== TRY IT ==
For the entries below, the expected answer is the line with "Click the +2 extra attachments chip", the line with "Task: Open the 5条/页 page size dropdown", and every line between them, exactly as written, and nothing more.

(Stored items)
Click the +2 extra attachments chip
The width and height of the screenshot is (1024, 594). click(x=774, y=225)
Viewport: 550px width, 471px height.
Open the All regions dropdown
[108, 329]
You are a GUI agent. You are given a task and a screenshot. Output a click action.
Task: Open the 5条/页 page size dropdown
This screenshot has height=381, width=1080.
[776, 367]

* * *

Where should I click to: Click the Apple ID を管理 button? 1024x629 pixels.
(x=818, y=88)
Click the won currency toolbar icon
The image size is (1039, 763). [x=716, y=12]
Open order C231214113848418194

---

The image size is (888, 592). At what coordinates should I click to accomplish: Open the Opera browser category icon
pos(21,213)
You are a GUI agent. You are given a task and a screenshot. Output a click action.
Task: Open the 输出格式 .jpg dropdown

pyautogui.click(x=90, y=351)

== WRITTEN ANSWER ==
Click the +2 extra attachments chip
The width and height of the screenshot is (1024, 594). click(x=774, y=225)
Viewport: 550px width, 471px height.
Open the All regions dropdown
[108, 329]
You are a GUI agent. You are given a task and a screenshot. Output a click action.
Task: Open the 5条/页 page size dropdown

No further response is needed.